Postdoctoral Fellow
Brigham and Women's Hospital and Harvard Medical School
Katharina Tabea Jungo, PhD, is a Research Fellow at the Division of Pharmacoepidemiology and Pharmacoeconomics and the Center for Healthcare Delivery Sciences (C4HDS) at Brigham and Women's Hospital and a Postdoctoral Research Fellow at the Harvard Medical School. Her research interests include patient-centered approaches to deprescribing, novel digital health interventions for reducing inappropriate medication use in patients with polypharmacy, and disparities in the discontinuation of potentially inappropriate medications.

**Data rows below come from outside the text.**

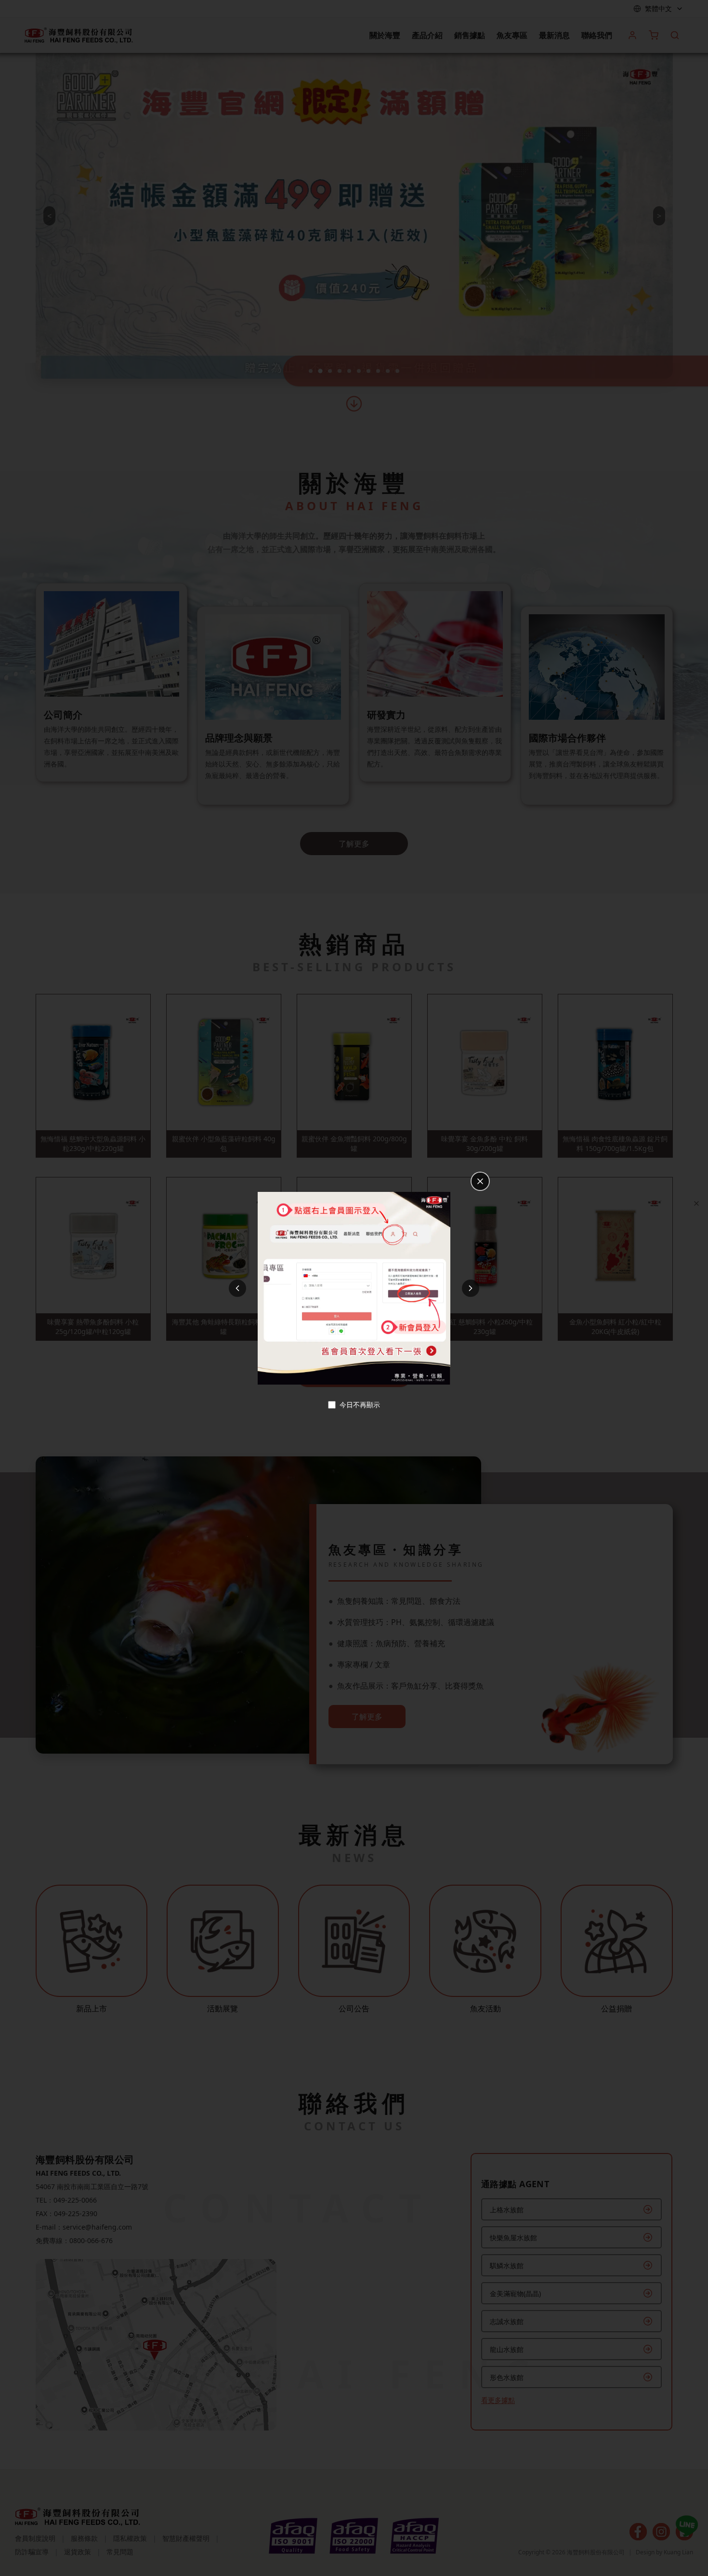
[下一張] (470, 1288)
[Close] (696, 1203)
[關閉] (480, 1181)
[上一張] (237, 1288)
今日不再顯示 (360, 1404)
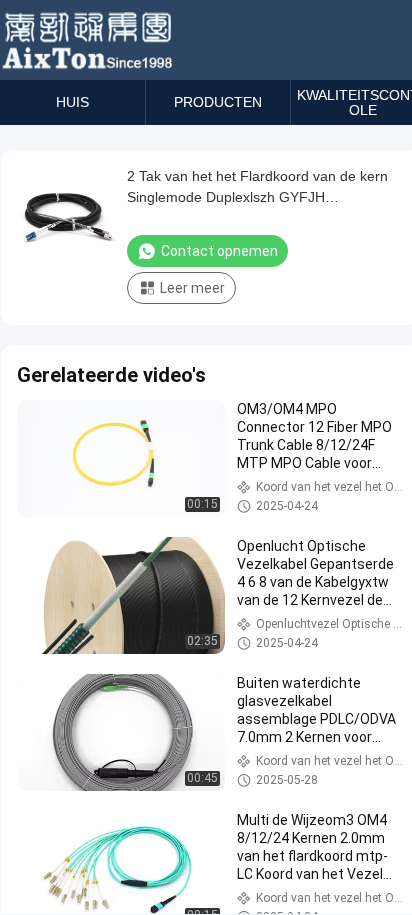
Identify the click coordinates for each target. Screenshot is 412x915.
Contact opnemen (219, 251)
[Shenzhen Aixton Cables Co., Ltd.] (89, 40)
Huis (72, 102)
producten (218, 102)
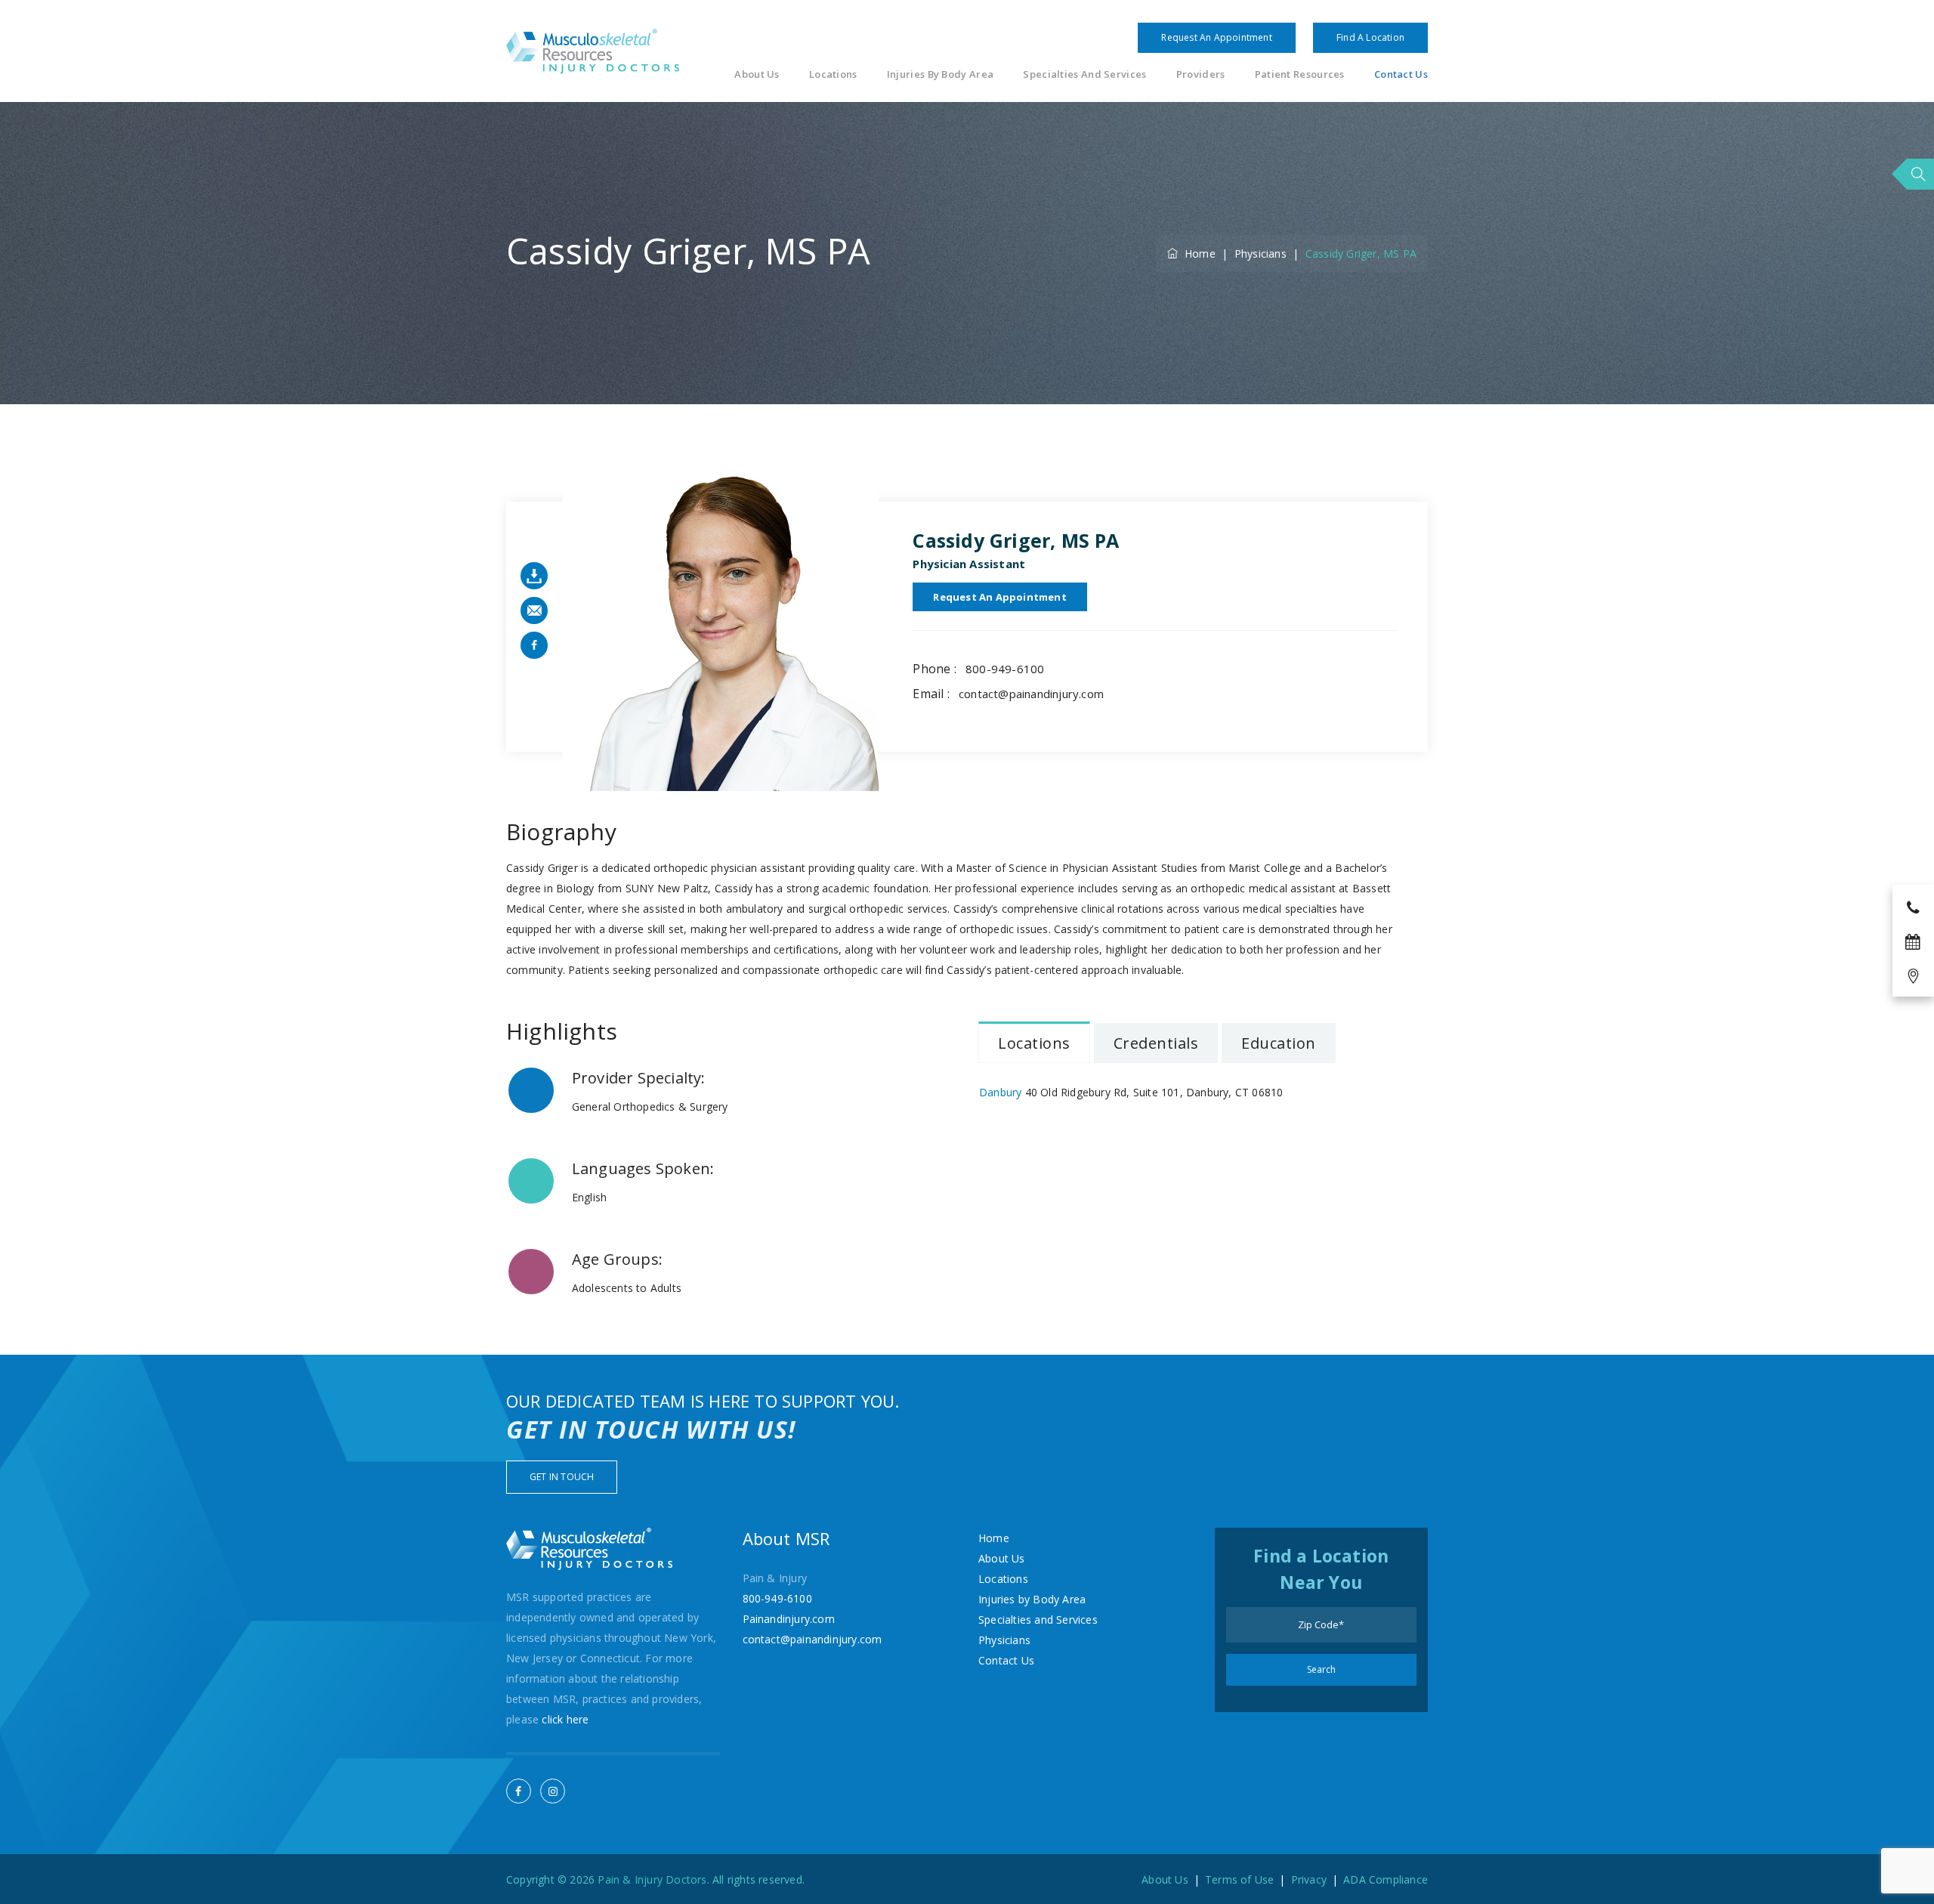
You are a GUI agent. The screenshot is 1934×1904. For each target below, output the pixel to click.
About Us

She has expertise in mixed-methods research, survey methods, analysis of administrative health data, and clinical trials. Dr. Jungo is a recipient of a Postdoc.Mobility grant from the Swiss National Science Foundation, which funds her postdoctoral research on optimizing prescribing practices using behaviorally-based digital health interventions. She earned her undergraduate degree in International Relations and her Master of Science in Global Health from the University of Geneva, Switzerland. In 2021, she obtained her PhD in Epidemiology and Public Health from the University of Bern, Switzerland. Her doctoral research focused on the use of potentially inappropriate medications in older adults with multimorbidity and polypharmacy, optimizing medication use in this patient group using an electronic clinical decision support system as well as patients’ and general practitioners’ willingness to have medications deprescribed. More recently, she worked as a postdoctoral researcher and research team leader at the Institute of Primary Health Care (BIHAM) of the University of Bern.